Working data start
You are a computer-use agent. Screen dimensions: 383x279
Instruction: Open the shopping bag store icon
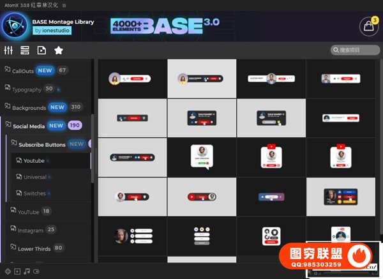[x=368, y=27]
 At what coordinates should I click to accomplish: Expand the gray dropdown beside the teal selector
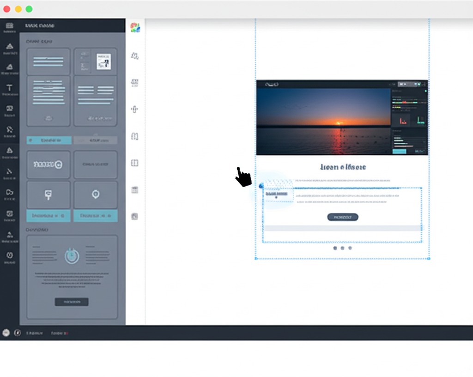point(96,140)
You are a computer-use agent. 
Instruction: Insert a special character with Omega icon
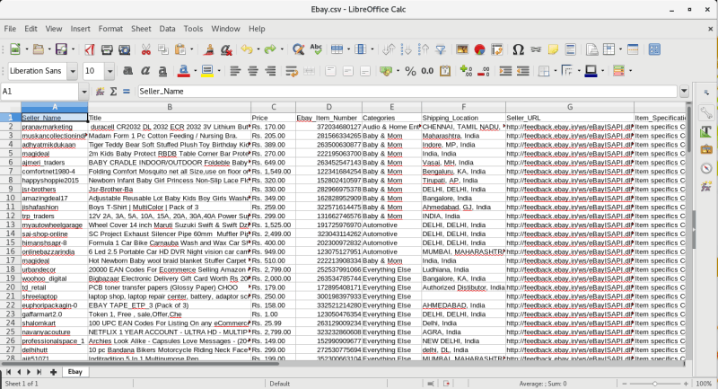(518, 49)
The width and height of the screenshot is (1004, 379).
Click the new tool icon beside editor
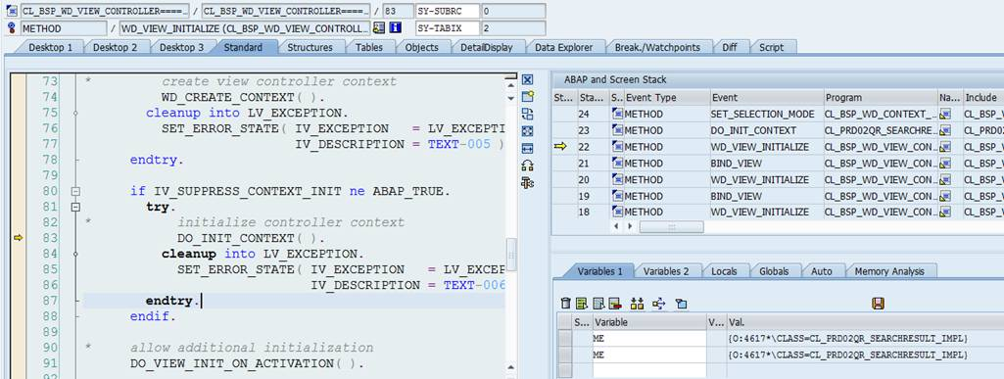coord(527,97)
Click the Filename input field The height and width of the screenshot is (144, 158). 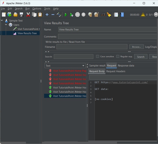click(x=92, y=47)
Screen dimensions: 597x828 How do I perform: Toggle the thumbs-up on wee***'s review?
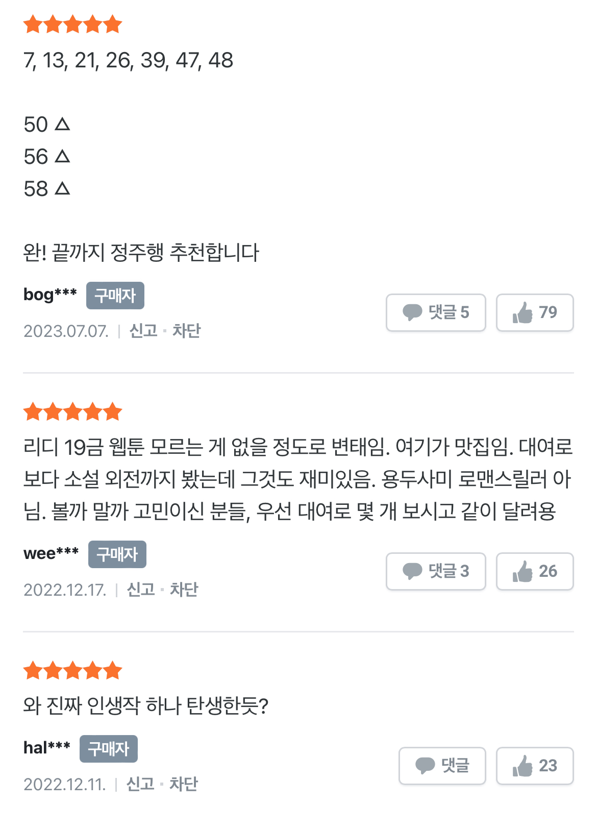[x=534, y=571]
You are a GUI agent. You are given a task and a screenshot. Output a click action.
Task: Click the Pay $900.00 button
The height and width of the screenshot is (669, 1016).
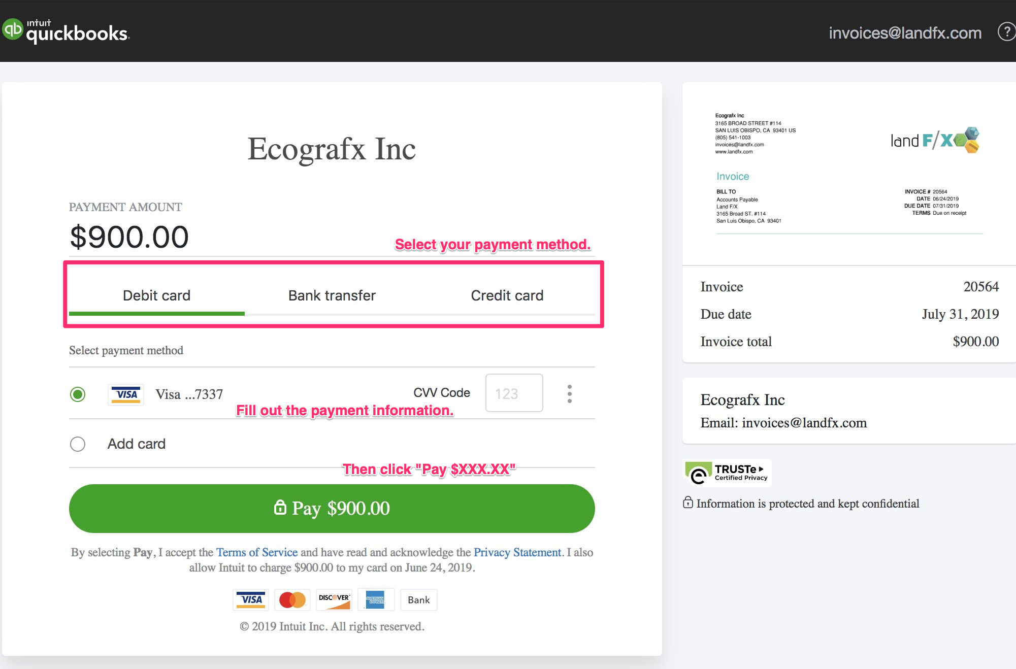(332, 509)
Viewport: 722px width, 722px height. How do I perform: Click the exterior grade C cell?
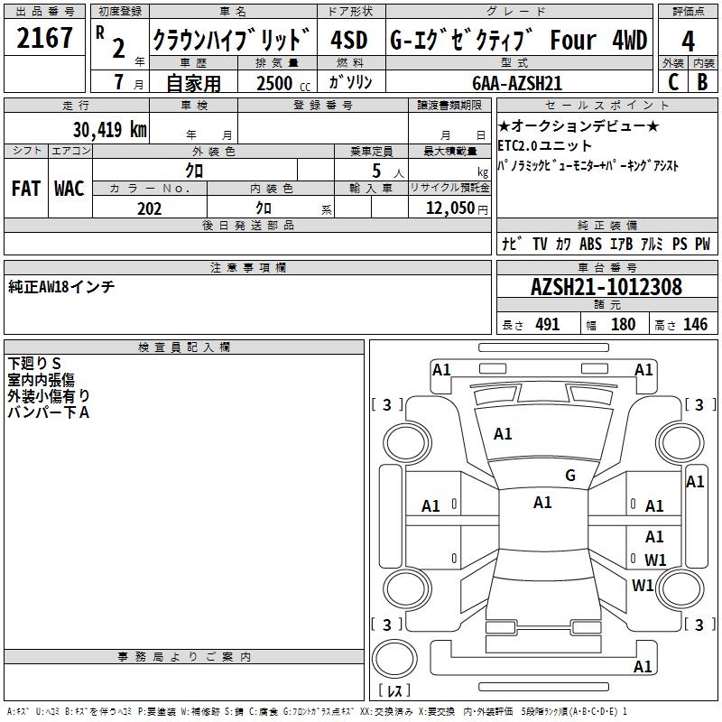[x=672, y=80]
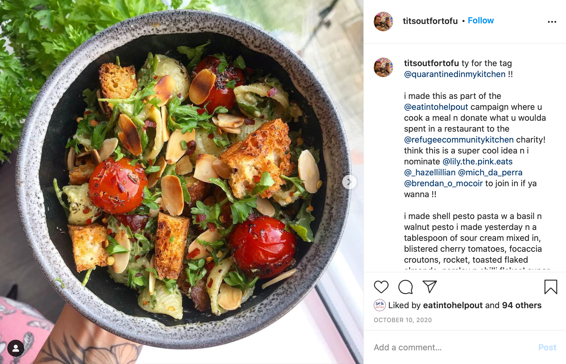Open caption avatar of titsoutfortofu

point(383,67)
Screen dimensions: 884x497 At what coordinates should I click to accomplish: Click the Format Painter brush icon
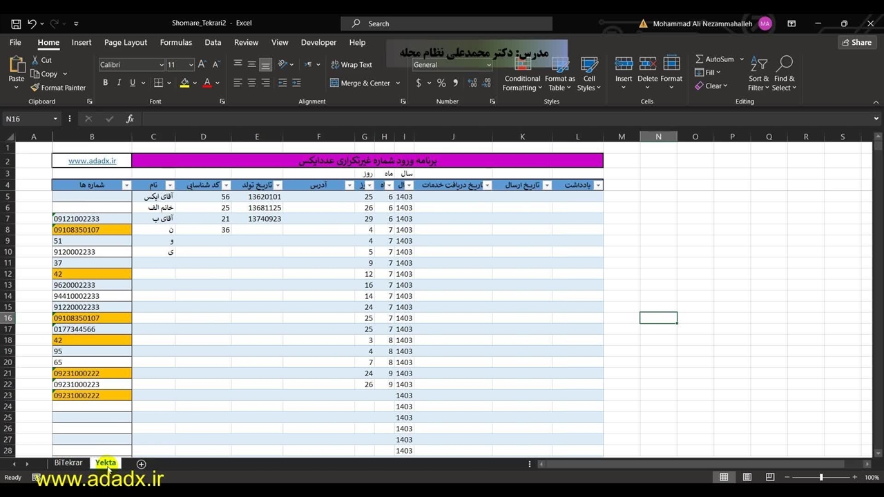coord(35,88)
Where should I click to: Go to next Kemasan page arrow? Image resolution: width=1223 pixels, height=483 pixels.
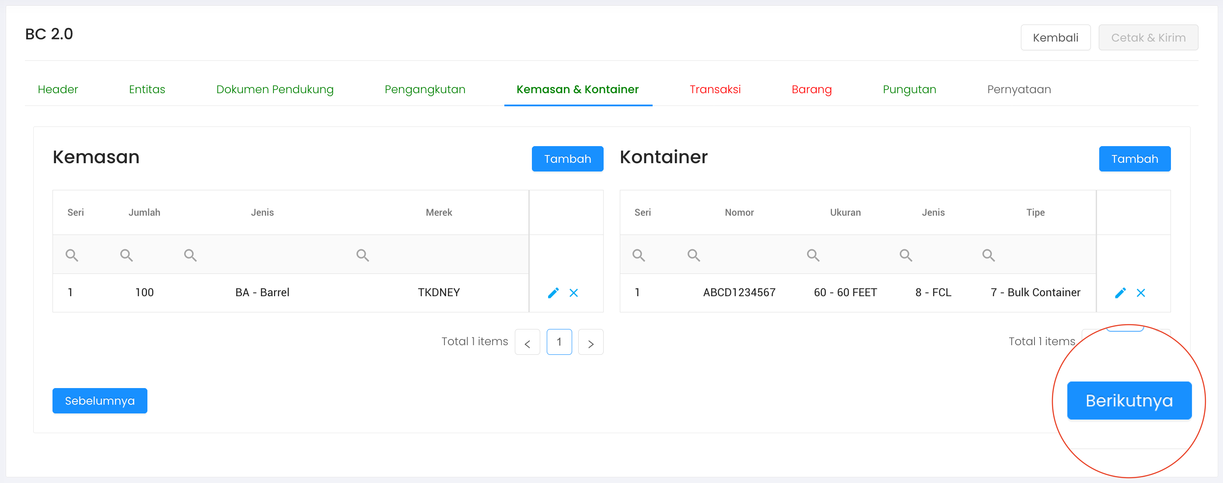(591, 342)
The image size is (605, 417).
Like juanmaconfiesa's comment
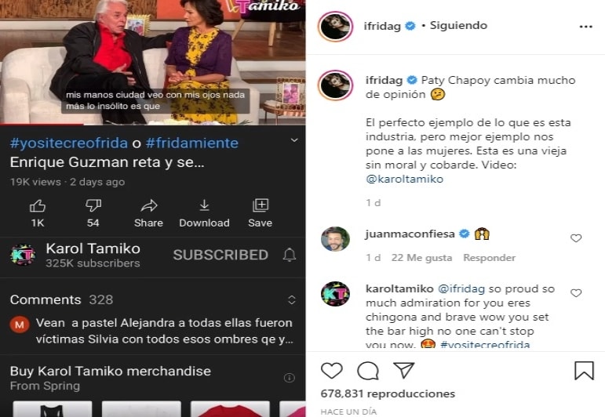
Working data end
## What you need to do
Reproduce the entries word for word from their first line through the line that contains "point(96,140)", including that line. Omit the pictures.

## Worked solution
You are a computer-use agent. Screen dimensions: 383x279
Instruction: Open the shopping bag store icon
[x=368, y=27]
 At what coordinates should I click to accomplish: Expand the gray dropdown beside the teal selector
point(96,140)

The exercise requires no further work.